The SARS-CoV-2 virus has been spreading rapidly and across the globe since first being reported in December 2019. To understand the evolutionary trajectory of the coronavirus, phylogenetic analysis is needed to study the population structure of SARS-CoV-2. As sequencing data worldwide is accruing rapidly, grouping them into clusters helps to organize the landscape of population structures. To effectively group these data, computational methodologies are needed to provide more productive and robust solutions for clustering. In this study, using the single nucleotide polymorphisms of the viral sequences as input features, we utilized three clustering algorithms, namely K-means, hierarchical clustering and balanced iterative reducing and clustering using hierarchies to partition the viral sequences into six major clusters. Comparison of the three clustering results reveals that the three methods produced highly consistent results, but K-means performed best and produced the smallest intra-cluster pairwise genetic distances among the three methods.
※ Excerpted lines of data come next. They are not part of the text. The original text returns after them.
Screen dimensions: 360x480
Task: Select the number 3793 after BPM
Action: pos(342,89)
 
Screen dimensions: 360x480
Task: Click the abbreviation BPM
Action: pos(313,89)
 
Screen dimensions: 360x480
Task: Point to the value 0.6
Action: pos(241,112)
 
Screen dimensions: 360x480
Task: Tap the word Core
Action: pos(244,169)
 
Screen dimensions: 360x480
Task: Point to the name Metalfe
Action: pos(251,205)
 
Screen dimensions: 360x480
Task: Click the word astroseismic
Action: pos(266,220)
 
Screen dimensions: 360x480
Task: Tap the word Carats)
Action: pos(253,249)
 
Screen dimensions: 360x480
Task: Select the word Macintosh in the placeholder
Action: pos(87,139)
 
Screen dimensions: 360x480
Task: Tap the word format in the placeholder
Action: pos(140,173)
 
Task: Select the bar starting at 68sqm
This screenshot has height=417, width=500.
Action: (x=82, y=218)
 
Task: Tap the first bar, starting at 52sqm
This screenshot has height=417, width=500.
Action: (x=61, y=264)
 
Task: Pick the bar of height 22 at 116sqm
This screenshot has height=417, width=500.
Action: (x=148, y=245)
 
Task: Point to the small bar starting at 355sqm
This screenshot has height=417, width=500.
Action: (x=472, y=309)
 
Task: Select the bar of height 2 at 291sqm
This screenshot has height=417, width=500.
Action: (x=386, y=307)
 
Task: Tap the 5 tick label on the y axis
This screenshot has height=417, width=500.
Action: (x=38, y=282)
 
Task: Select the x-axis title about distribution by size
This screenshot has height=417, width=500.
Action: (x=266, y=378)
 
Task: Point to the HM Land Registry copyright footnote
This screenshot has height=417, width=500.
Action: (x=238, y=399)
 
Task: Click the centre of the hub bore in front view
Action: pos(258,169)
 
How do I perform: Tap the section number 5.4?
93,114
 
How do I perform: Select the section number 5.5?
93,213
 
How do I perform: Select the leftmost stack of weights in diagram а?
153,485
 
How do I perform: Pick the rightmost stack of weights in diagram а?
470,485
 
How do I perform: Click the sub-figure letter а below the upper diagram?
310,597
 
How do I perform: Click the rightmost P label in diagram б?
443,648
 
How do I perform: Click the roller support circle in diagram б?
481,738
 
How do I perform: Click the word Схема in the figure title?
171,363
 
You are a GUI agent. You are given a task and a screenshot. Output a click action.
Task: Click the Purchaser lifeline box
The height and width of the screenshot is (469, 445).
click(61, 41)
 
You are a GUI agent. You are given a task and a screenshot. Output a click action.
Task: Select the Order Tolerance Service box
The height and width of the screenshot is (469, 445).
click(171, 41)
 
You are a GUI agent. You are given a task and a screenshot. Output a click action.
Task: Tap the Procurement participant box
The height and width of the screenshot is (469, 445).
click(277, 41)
The partition of the viral sequences revealed that the six clusters differed in their geographical distributions. Using comprehensive approaches to compare the diversity and selective pressure across the clusters, we discovered a high genetic diversity between the clusters. Based on characteristics of the mutation profiles in each cluster along with their geographical distributions and evolutionary histories, we identified the extent of molecular divergence within and between the clusters. The identification of the mutations that are strongly associated with clusters have potential implications for diagnosis and pathogenesis of COVID-19. In addition, the clustering method will enable further study of variant population structures in specific regions of these fast-growing viruses.